▸ Exercise description
Reproduce every line of the items below word for word, leaving out the pictures.

+++

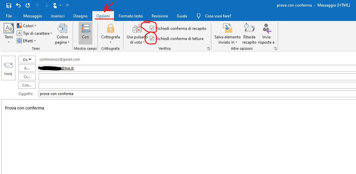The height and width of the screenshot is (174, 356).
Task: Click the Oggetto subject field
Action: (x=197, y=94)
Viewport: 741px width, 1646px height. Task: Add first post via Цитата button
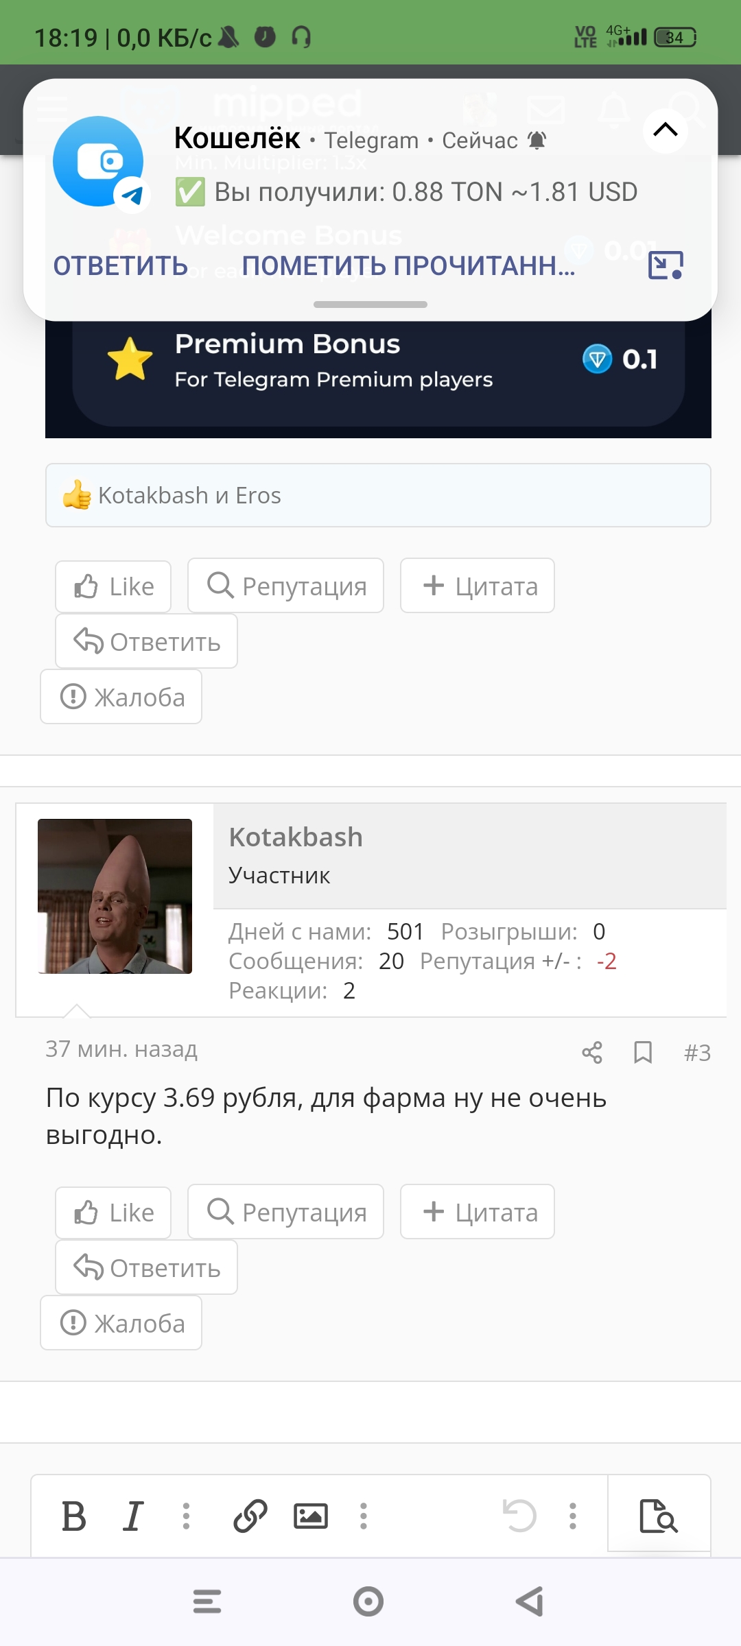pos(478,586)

+++

▸ Correct result
The height and width of the screenshot is (174, 356).
Task: Click the Oggetto subject field
Action: (x=197, y=94)
Viewport: 741px width, 1646px height. Task: Add first post via Цитата button
pos(478,586)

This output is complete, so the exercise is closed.